AIM 1:
Answer these questions from the passage on estate planning and debt.
(a) In most cases, when would heirs take on responsibility for a person's debt?
(b) During probate, what are an estate's assets used to pay first?
(c) What may come out of talking with loved ones about debts and assets?
AIM 2: Rewrite the paragraph in the passage on estate planning and debt that begins "Typically, it is part of the probate process" as a short list that keeps its main facts.
AIM 3: From the passage on estate planning and debt, give the part that opens with the words containing "In most cases, the" and closes with "the outstanding claim.", swapping "repossess" for "reclaim".

Start of SUPPLIED PASSAGE

On Behalf of | Dec 13, 2019 | Estate Administration

It is becoming more common not only to continuously acquire debt over a lifetime, but to be in the position where you know your debt will outlive you. While many have envisioned leaving significant assets for loved ones, more people now have debts they may not be able to pay off completely.

As you develop your estate plan, it is important to have a realistic perspective of what assets you will be able to pass on to your loved ones, and which ones are not yet yours to give away.

The following outlines some of what you should know about creating an estate plan when some of your assets are not fully paid off.

Your debt (typically) does not become an heir’s debt

In most cases, the only time your heirs would take on the responsibility of your debt is if they co-signed on a loan with you. In that case, the individual should understand that if you pass away before the debt is paid, they will be responsible for paying the balance of the debt.

Typically, it is part of the probate process for the assets of an estate to be used first to pay the costs of administration; then to pay taxes and other valid debts according to the class of a creditor’s claim; and finally, the remainder to heirs. When there are not enough assets to pay off the debts of an estate, a co-debtor is often out of luck. However, in the case of a loan for a specific asset such as a house or car, the creditor can repossess the asset or it can be voluntarily returned by the debtor to reduce the amount of the outstanding claim.

It should start with an honest conversation

During the estate planning process, you should talk to your loved ones about your debts and assets and what plans you have for them after you pass away. You may be able to come up with strategies for assets that are at risk for repossession.

Even if your loved ones are not able to help you pay off your debts, it is important that they know how the probate process will proceed before you pass away.

End of SUPPLIED PASSAGE
Start of MATERIAL PROVIDED

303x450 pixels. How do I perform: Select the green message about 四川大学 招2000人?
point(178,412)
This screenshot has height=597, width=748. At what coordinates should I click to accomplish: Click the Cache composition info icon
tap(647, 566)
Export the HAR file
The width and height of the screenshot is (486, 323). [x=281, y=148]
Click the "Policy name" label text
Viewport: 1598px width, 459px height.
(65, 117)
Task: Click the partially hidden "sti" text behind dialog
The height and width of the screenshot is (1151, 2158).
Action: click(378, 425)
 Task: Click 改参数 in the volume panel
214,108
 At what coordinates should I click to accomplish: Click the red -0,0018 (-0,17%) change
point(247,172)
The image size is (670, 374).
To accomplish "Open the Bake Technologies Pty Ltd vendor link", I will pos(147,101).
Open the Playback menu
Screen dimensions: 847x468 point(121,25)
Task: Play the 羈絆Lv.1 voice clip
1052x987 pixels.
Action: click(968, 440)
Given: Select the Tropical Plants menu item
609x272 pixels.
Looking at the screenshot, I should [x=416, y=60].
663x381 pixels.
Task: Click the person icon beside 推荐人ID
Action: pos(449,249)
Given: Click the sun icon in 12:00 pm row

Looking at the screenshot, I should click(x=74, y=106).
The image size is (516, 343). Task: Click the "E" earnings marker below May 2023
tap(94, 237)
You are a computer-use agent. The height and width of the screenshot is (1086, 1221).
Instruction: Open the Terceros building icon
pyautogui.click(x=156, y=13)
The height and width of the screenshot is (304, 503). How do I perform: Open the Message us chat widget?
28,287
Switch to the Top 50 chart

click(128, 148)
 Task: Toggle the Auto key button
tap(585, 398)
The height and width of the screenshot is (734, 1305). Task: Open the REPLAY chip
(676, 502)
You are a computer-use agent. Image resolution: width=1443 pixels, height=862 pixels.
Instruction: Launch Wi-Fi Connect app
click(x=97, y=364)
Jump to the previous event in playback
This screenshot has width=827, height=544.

End of MATERIAL PROVIDED

WRITTEN SOLUTION 1:
(a) Only if they co-signed on a loan with that person.
(b) The costs of administration.
(c) Strategies for assets that are at risk for repossession.

WRITTEN SOLUTION 2:
- In probate, estate assets first pay administration costs.
- Next they pay taxes and other valid debts, ordered by the class of each creditor's claim.
- Whatever remains goes to heirs.
- If the assets cannot cover the debts, a co-debtor is often out of luck.
- For a loan on a specific asset, such as a house or car, the creditor can repossess it, or the debtor can return it voluntarily to reduce the outstanding claim.

WRITTEN SOLUTION 3:
In most cases, the only time your heirs would take on the responsibility of your debt is if they co-signed on a loan with you. In that case, the individual should understand that if you pass away before the debt is paid, they will be responsible for paying the balance of the debt.

Typically, it is part of the probate process for the assets of an estate to be used first to pay the costs of administration; then to pay taxes and other valid debts according to the class of a creditor’s claim; and finally, the remainder to heirs. When there are not enough assets to pay off the debts of an estate, a co-debtor is often out of luck. However, in the case of a loan for a specific asset such as a house or car, the creditor can reclaim the asset or it can be voluntarily returned by the debtor to reduce the amount of the outstanding claim.